It’s unclear what Panasenko was doing with the bombs on the train and at his home but I do know that there hasn’t been any discussion of Mykyta Panasenko’s religion or non-stop media attention behind his motivations and plans.
Hmmmm, I wonder why that is?
More than a week before three people were killed and more than 260 people were injured in the Boston Marathon bombings, a Jersey City man carried two homemade explosives on an NJ Transit train, authorities say.
Police also found explosive devices in the Newport Parkway home of Mykyta Panasenko, 27, Jersey City police said today. According to a criminal complaint, Panasenko is charged with having “two destructive devices, specifically improvised explosive devices (IEDs) constructed from a cylinder containing Pyrodex (black powder)” on April 5, the criminal complaint says.
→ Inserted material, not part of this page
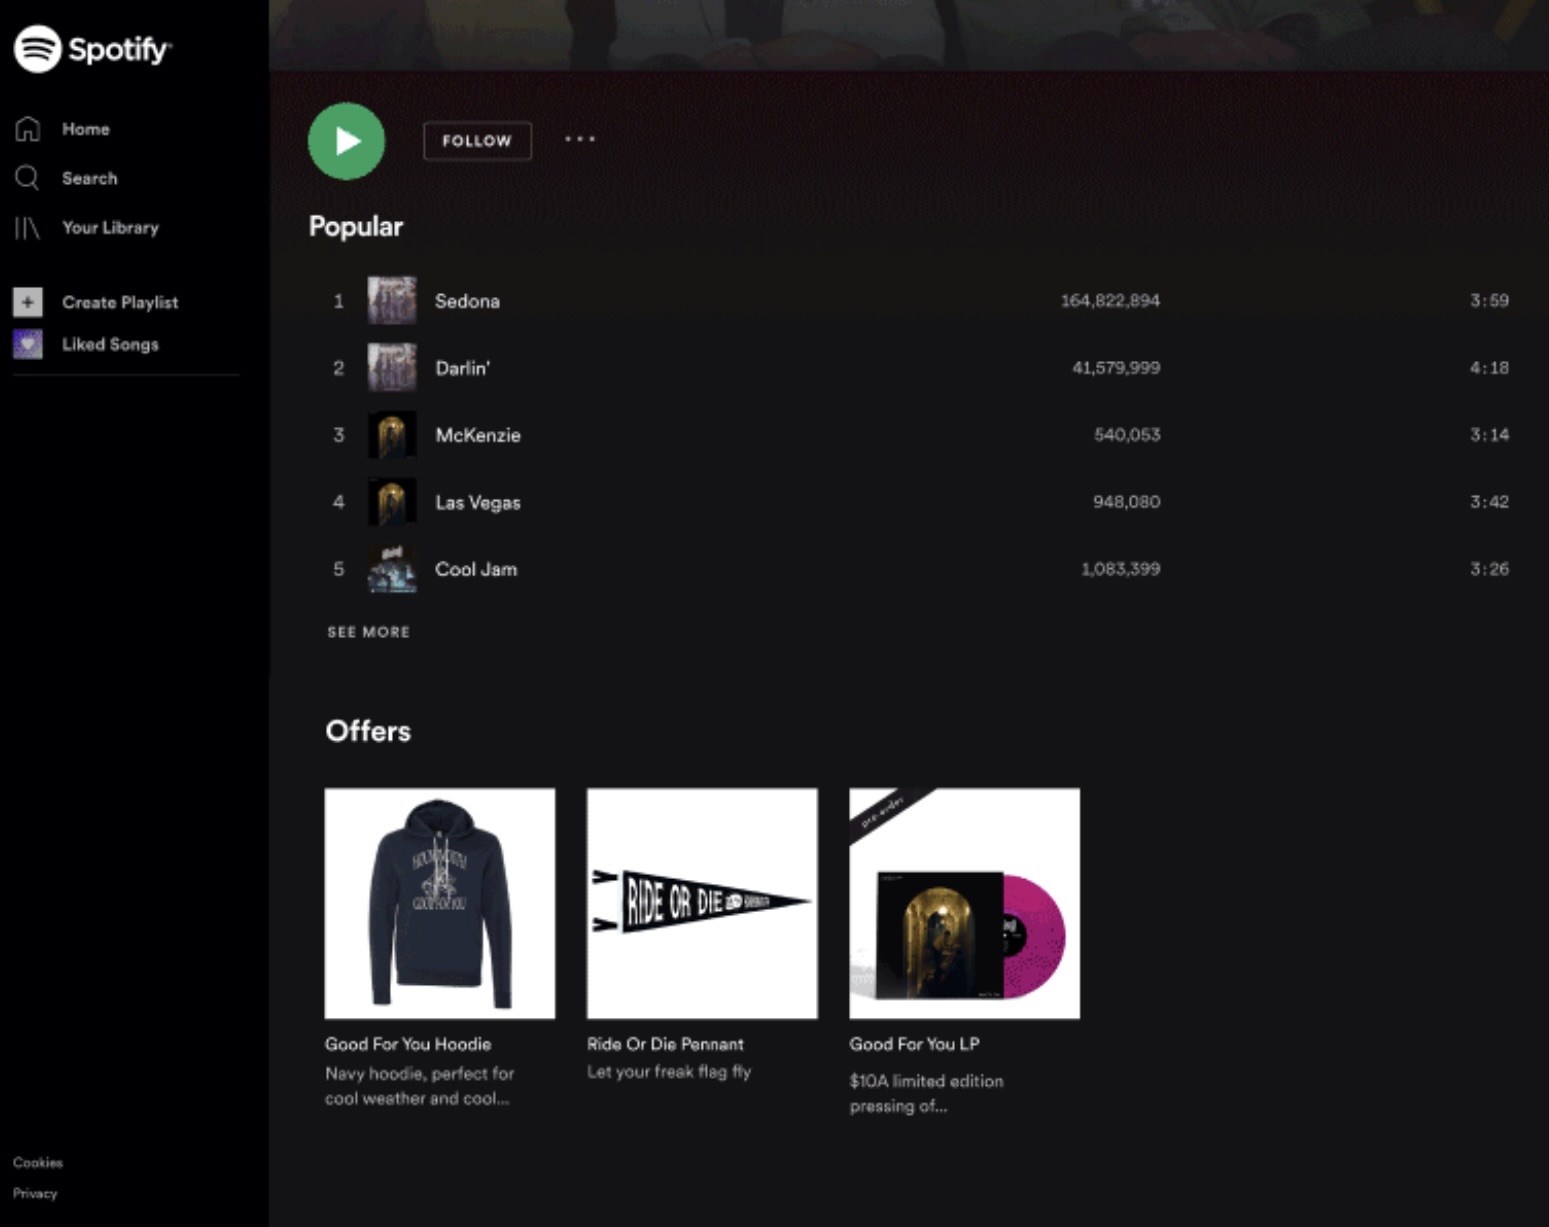
Task: Play the track McKenzie
Action: click(477, 435)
He is also charged with recklessly creating widespread risk of injury or damage to a building which normally contains 25 or more persons by constructing the explosive devices, according to the charges filed by the FBI-led Joint Terrorism Task Force and the Port Authority Police Department.
The FBI did not return calls for more details and no one answered the door at Panasenko’s home this afternoon.
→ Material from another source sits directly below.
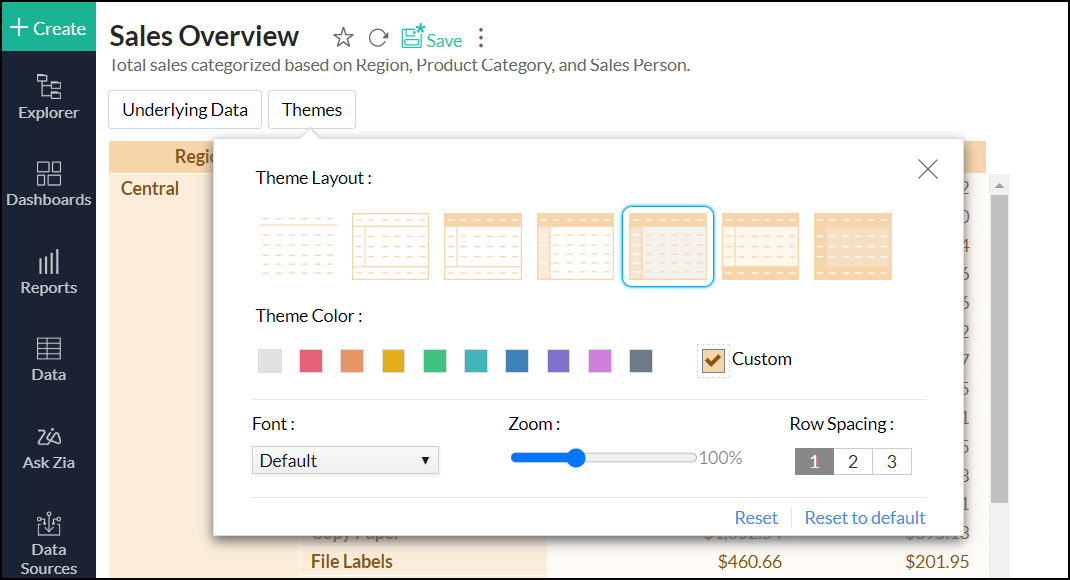Select the Themes tab
Screen dimensions: 1070x580
click(312, 110)
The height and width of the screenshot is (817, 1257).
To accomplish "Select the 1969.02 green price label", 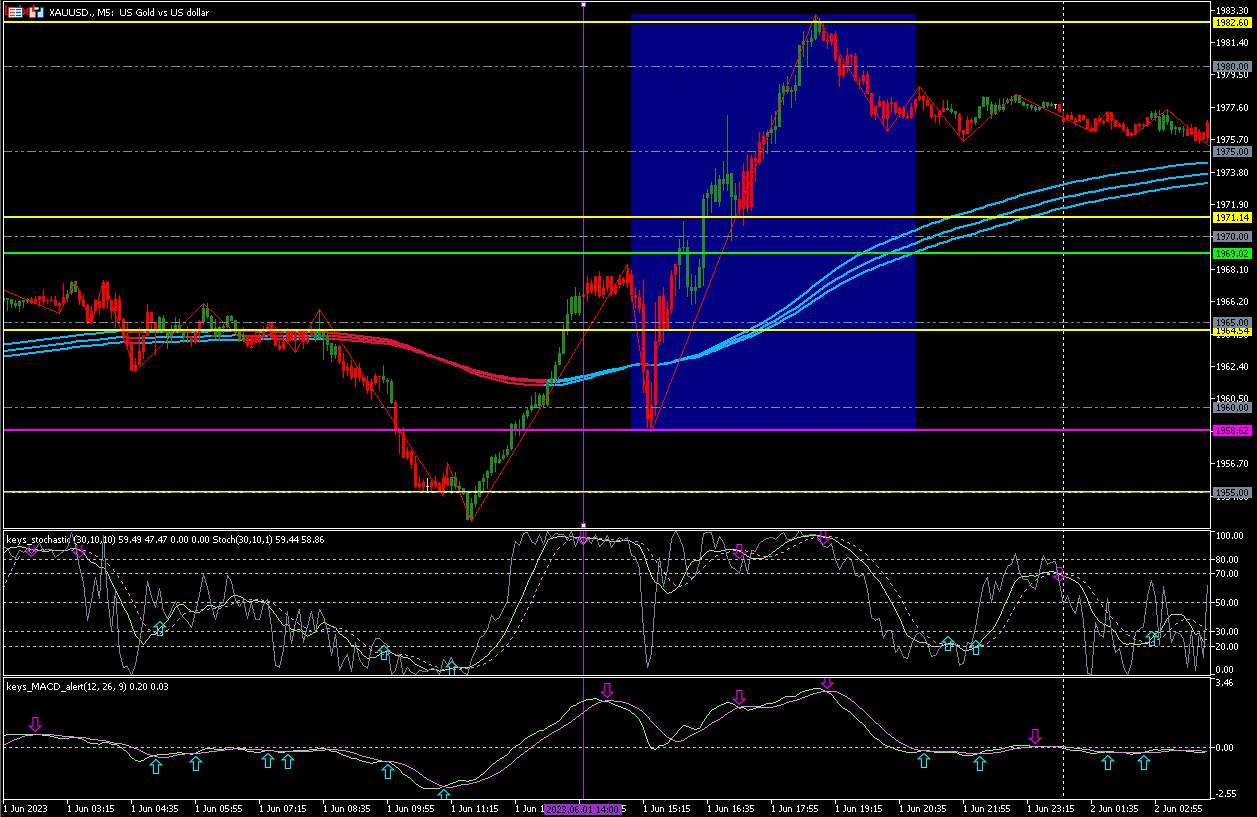I will [x=1231, y=253].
Although the arrest was made more than a week ago, it was not reported by authorities. The Jersey Journal learned about the incidents when Panasenko appeared in Central Judicial Processing court to hear the charges Wednesday.
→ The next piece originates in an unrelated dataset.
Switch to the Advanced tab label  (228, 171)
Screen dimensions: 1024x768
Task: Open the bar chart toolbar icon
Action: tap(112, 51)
Authorities also charged Panasenko with having two improvised explosive devises at 4 p.m. on April 7 aboard an NJ Transit train leaving Hoboken and bound for Suffern, N.Y., the complaint says.
Earlier this month the Jersey City Police Department’s Bomb Squad responded to the home of Panasenko after getting information from the New York Police Department and the FBI, Jersey City Police Deputy Chief Peter Nalbach said this afternoon.
Inside the residence police found “materials that may have been used to make an explosive device,” Nalbach said, adding that the information came from a tip provided by someone who knows Panasenko.
The complaint charging Panasenko with having explosive devices at his home was signed on April 15, the day of the Boston Marathon bombings, and the complaint charging him with having explosive devices on the train was signed on April 16.